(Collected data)
===============
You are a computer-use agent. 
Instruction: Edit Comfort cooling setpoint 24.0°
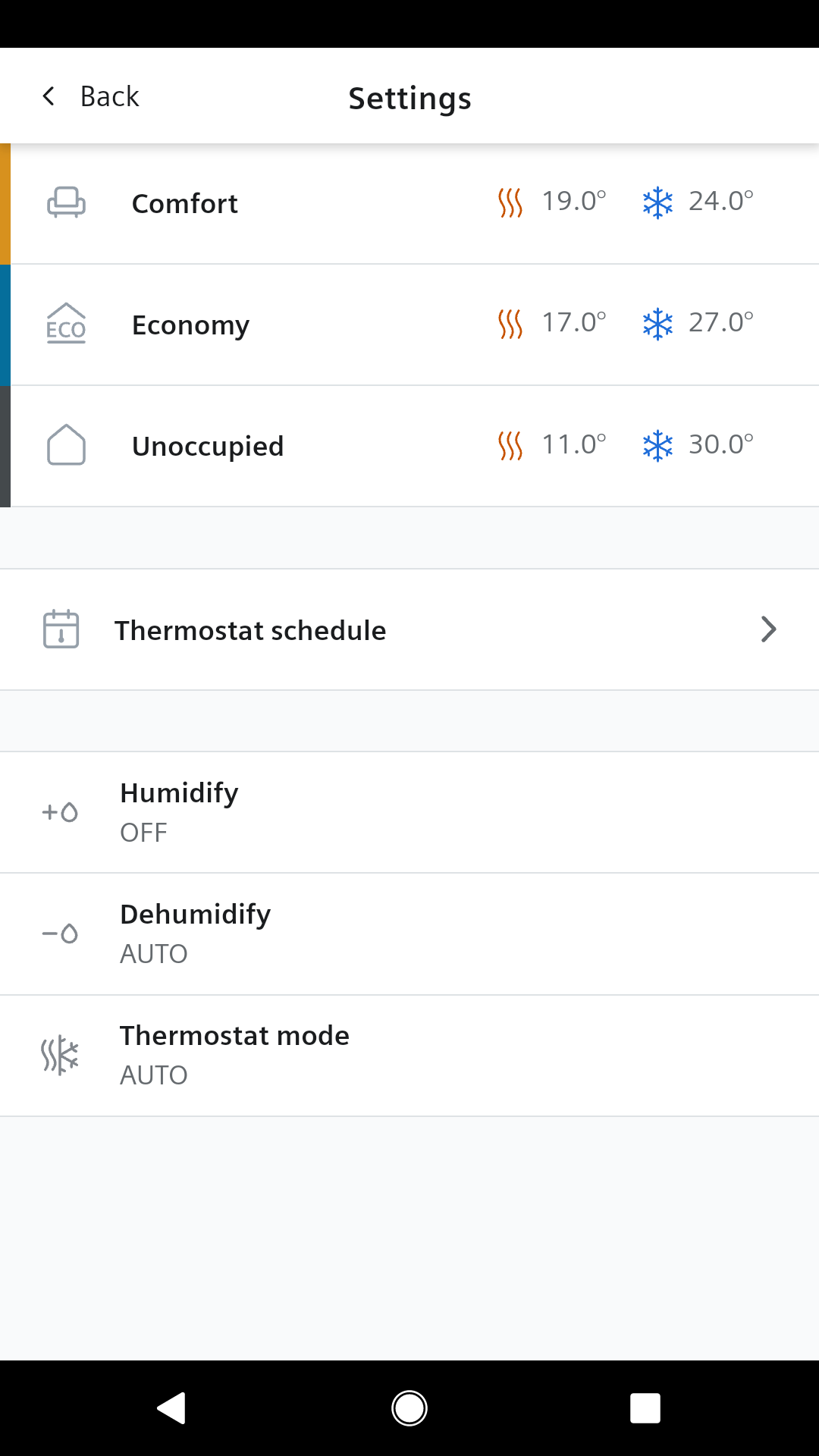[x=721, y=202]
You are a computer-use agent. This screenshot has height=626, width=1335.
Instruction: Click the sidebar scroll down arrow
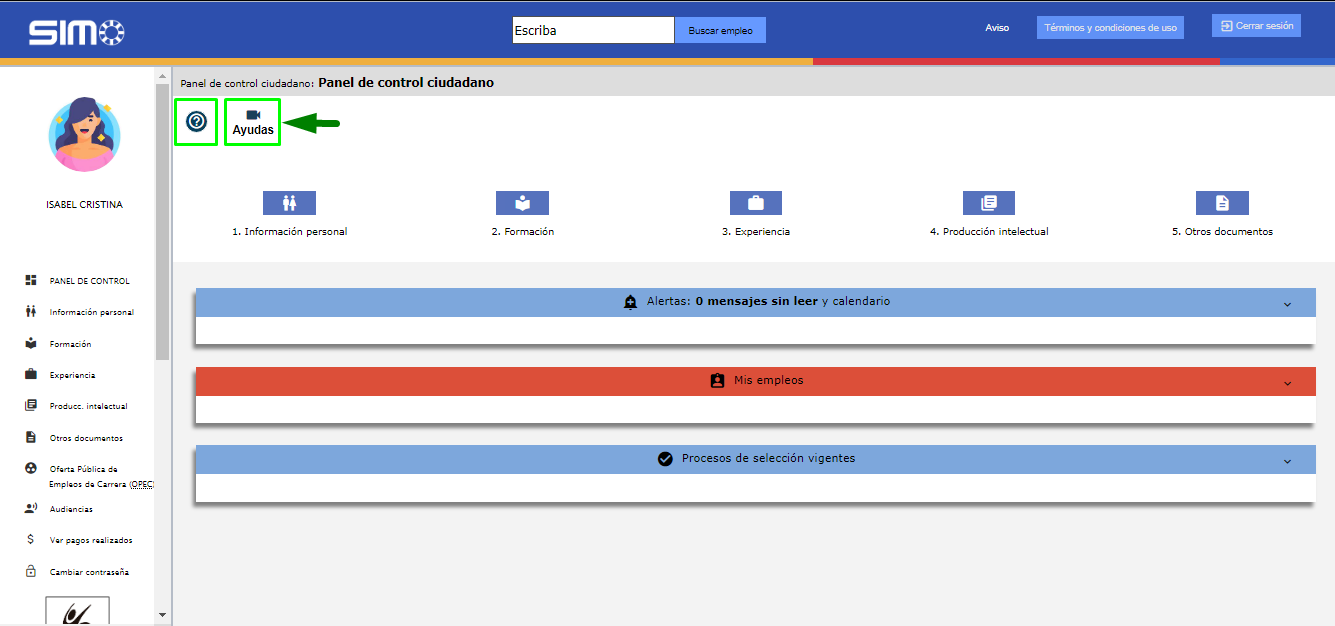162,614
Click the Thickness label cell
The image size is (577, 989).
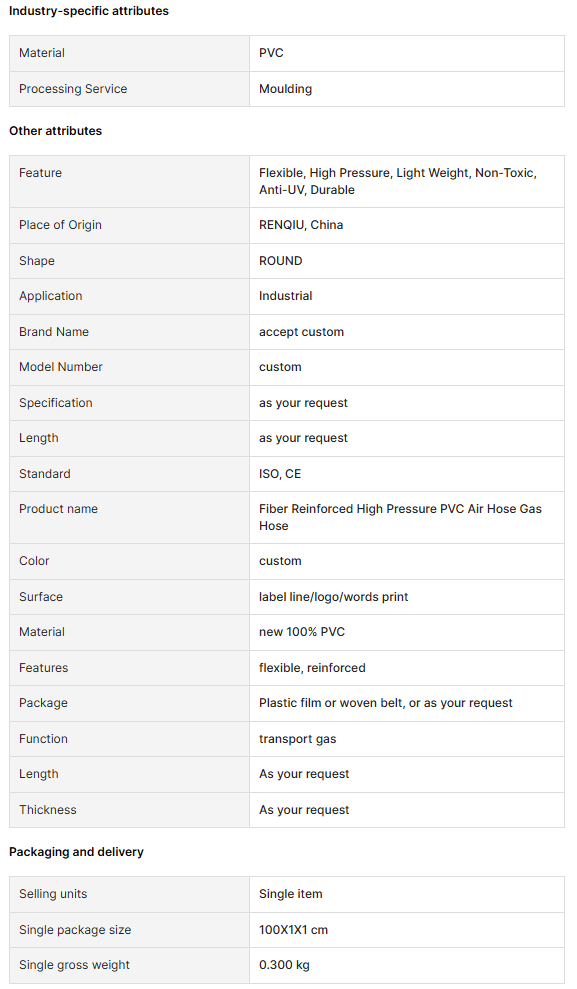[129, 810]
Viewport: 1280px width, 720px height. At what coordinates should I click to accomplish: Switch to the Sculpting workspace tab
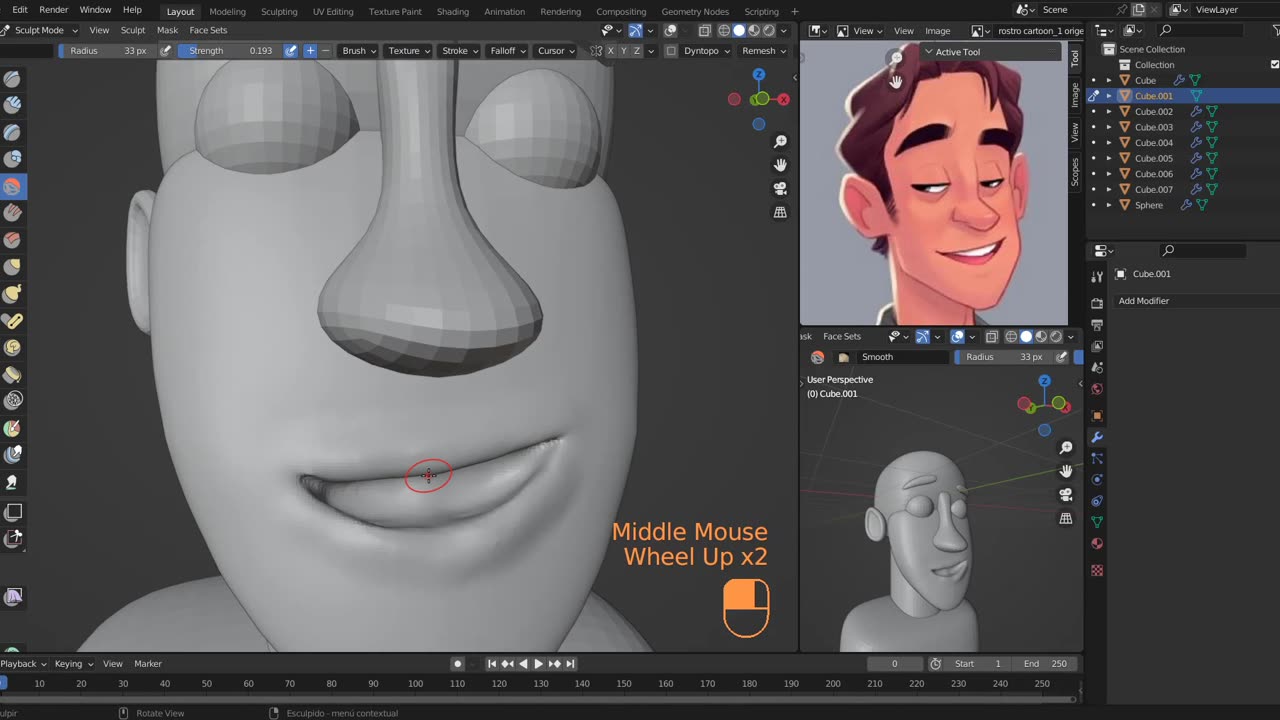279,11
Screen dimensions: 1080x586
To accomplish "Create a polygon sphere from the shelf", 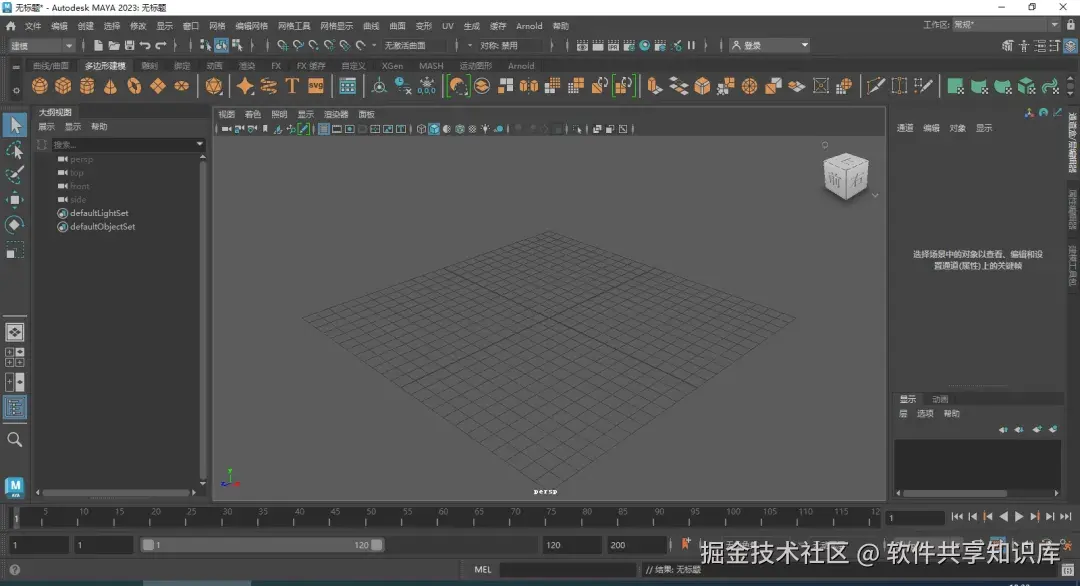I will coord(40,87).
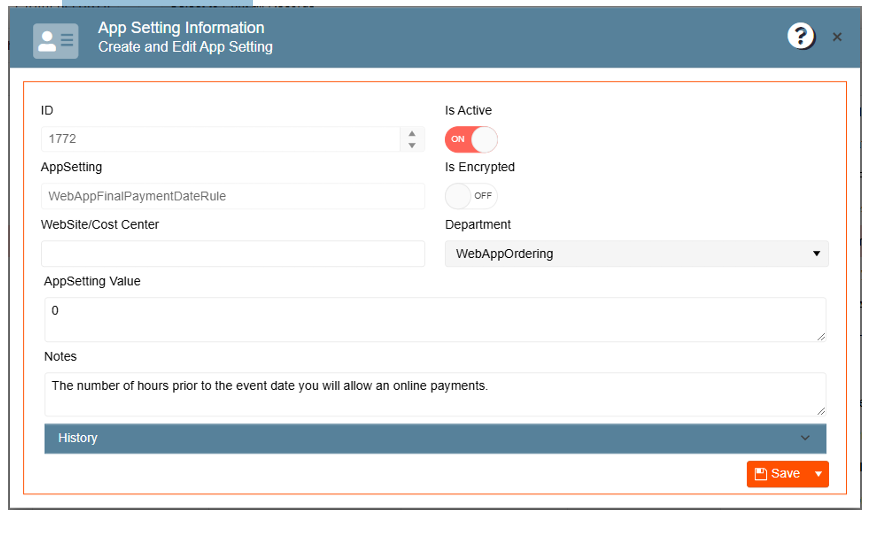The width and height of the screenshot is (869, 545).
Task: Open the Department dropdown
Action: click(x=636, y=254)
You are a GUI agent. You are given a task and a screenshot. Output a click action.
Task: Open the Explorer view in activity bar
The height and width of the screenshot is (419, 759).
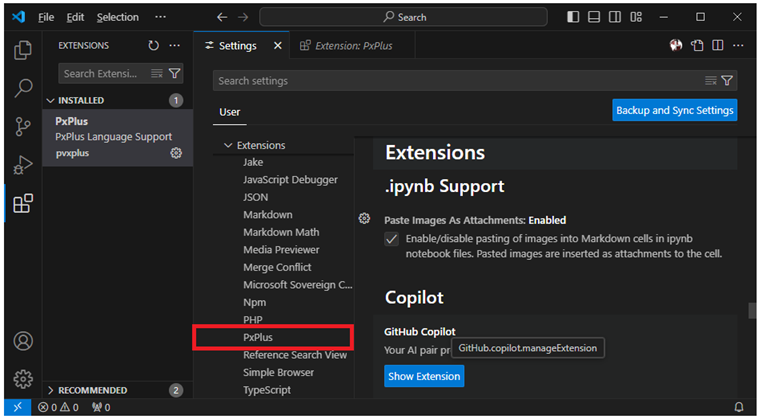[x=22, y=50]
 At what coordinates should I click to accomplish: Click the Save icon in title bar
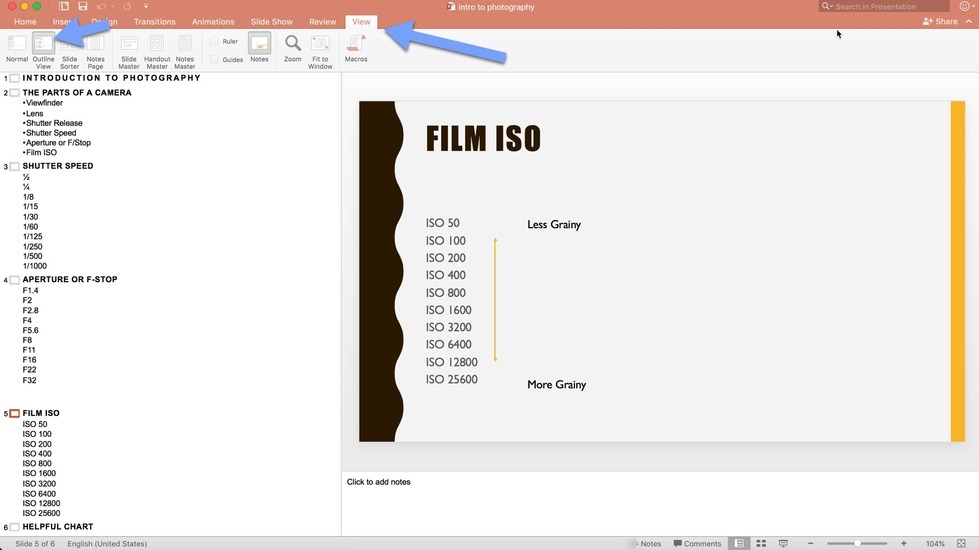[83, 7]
===============
WHAT TO DO :: Across the records, how many lines carry the word "agent"? The answer should be a number alone.

WRITTEN SOLUTION :: 3